Stored items from a collection
....
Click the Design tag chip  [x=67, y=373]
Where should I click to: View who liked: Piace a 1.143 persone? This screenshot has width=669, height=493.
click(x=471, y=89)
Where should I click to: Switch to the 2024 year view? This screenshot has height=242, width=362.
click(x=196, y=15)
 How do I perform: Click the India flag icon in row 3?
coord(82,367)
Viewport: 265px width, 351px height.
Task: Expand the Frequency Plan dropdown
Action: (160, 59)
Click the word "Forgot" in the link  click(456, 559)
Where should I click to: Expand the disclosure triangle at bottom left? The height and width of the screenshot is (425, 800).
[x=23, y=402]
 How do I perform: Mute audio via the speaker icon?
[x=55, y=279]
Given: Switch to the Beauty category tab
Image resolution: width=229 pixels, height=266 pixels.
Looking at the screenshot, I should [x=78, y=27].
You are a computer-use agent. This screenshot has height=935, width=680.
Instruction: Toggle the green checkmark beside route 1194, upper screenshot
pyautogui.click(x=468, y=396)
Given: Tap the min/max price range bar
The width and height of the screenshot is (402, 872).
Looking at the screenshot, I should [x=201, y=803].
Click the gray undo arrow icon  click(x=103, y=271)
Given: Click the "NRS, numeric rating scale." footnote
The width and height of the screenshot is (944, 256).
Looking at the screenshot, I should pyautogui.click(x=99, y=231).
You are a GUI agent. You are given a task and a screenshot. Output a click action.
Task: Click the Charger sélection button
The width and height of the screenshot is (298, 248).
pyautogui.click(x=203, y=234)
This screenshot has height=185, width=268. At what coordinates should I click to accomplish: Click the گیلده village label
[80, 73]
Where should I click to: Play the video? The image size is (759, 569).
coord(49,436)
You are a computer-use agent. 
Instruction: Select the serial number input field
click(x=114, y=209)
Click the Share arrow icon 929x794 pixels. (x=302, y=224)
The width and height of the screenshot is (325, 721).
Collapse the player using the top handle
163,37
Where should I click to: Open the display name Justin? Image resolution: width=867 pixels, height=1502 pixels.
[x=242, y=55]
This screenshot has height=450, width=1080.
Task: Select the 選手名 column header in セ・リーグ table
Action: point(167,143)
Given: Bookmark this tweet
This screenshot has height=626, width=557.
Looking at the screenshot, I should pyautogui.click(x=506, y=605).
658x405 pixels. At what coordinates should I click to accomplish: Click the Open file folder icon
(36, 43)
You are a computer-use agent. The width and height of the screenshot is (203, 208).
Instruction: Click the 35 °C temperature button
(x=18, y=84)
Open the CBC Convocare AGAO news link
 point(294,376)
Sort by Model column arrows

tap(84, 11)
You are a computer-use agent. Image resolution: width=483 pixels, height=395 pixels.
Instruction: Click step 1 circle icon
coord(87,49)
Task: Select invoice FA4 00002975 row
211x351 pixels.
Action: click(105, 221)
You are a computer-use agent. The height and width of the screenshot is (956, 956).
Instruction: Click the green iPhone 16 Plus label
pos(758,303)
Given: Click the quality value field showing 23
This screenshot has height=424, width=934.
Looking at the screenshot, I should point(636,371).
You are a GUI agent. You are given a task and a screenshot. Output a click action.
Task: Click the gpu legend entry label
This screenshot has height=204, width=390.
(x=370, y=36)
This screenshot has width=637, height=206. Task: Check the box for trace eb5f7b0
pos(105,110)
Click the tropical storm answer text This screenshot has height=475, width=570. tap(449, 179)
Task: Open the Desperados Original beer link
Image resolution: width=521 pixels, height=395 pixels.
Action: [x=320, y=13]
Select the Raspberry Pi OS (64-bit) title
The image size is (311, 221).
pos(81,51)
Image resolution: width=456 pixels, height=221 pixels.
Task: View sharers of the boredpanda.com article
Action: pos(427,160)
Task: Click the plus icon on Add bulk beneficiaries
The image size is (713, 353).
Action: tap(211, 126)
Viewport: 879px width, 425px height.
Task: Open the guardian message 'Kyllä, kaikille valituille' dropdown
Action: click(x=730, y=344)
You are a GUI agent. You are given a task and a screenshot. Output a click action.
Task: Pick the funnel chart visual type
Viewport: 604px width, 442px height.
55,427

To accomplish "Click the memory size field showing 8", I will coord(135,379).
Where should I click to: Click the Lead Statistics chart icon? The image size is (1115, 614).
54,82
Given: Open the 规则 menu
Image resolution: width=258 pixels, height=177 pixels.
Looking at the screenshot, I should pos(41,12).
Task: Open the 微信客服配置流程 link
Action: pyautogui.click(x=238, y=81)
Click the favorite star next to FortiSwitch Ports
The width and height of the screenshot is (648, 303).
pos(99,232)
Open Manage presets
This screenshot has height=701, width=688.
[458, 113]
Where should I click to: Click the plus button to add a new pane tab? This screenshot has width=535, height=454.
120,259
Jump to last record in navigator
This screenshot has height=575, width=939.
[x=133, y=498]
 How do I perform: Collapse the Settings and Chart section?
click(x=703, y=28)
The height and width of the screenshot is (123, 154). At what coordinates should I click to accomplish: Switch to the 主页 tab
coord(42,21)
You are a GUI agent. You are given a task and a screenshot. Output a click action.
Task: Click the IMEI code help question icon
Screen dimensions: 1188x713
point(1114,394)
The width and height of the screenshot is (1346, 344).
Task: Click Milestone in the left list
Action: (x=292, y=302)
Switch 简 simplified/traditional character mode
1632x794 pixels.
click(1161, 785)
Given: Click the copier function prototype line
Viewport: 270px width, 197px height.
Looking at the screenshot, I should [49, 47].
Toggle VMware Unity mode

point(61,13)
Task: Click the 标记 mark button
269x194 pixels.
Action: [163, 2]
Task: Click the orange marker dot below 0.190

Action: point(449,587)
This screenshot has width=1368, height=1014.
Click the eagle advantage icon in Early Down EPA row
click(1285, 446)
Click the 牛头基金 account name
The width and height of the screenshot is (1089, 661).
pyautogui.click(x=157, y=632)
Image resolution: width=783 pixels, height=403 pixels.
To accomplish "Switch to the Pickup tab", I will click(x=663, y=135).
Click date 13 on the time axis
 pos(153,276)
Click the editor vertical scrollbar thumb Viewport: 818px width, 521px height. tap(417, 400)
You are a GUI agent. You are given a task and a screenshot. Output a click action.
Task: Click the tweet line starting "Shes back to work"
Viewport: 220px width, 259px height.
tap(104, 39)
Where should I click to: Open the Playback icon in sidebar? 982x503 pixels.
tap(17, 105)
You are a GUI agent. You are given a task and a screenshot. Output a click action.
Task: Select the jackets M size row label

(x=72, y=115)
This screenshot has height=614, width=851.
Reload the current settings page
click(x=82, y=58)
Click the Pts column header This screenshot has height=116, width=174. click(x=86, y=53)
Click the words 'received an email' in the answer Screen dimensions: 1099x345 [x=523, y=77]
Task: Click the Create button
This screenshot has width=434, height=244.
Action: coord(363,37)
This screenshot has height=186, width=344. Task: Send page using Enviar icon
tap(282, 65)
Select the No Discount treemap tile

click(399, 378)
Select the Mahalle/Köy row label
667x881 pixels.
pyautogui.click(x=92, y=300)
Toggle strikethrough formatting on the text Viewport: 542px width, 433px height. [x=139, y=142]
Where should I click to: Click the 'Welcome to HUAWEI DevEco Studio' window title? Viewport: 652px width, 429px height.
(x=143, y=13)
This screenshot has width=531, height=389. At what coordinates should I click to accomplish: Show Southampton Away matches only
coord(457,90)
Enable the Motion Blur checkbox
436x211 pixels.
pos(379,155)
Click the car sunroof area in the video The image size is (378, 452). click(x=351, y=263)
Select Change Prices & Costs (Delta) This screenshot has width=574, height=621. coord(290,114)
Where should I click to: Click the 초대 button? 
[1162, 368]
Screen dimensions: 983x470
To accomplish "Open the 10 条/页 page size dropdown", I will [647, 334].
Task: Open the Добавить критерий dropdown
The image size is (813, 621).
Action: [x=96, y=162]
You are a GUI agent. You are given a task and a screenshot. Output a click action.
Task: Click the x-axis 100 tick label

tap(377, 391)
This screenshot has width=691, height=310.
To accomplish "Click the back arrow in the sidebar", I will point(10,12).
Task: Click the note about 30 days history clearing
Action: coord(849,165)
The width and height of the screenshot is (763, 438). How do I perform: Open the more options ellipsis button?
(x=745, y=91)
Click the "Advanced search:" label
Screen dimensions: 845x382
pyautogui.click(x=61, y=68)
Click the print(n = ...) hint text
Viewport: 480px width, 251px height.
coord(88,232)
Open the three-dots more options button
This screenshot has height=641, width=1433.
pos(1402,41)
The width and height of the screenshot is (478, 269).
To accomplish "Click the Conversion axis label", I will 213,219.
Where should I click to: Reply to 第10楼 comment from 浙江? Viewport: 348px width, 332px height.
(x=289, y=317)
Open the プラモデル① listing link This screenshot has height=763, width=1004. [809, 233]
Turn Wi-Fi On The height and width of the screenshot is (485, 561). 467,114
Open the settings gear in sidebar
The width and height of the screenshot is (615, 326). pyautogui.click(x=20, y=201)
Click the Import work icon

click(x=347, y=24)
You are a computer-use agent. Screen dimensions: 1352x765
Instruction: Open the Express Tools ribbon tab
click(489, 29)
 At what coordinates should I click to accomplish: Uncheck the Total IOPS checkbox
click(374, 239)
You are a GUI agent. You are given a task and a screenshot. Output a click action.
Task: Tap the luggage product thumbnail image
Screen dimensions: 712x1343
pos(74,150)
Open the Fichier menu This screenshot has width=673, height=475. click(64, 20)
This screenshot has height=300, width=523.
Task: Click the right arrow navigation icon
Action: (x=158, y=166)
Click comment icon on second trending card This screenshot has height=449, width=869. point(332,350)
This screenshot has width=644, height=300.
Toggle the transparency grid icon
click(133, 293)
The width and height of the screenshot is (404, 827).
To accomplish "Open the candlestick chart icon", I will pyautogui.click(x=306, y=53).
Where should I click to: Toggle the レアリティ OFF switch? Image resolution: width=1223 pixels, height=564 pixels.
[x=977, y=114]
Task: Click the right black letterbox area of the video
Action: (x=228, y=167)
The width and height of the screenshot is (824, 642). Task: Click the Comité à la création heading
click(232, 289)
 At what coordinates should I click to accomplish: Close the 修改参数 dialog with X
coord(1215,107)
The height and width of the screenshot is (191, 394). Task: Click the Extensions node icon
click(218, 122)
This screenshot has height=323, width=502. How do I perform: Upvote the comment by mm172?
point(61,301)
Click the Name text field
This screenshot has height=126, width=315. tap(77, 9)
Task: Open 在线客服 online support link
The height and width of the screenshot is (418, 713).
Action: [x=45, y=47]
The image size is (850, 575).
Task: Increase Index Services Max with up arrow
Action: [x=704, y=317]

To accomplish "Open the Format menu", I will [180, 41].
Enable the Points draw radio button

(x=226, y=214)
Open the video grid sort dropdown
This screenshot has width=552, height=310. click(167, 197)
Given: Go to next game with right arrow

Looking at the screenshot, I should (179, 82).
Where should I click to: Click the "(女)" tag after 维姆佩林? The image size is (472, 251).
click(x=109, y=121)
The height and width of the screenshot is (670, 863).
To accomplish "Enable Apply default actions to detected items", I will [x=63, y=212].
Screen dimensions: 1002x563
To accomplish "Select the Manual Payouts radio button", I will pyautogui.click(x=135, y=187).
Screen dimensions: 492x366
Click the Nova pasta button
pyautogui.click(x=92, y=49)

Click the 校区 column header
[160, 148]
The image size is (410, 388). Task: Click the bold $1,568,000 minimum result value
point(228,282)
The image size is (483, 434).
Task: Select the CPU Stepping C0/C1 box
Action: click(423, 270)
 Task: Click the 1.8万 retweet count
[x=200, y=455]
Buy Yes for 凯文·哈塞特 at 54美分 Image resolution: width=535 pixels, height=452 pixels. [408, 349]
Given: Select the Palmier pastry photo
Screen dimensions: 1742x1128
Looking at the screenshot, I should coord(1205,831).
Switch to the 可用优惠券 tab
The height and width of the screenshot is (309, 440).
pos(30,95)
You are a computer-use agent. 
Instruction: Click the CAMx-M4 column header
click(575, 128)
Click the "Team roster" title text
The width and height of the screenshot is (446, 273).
....
* What you need to do *
If a line of the entries above holds "showing", count it, then report the total alone.

* Solution for this task *
2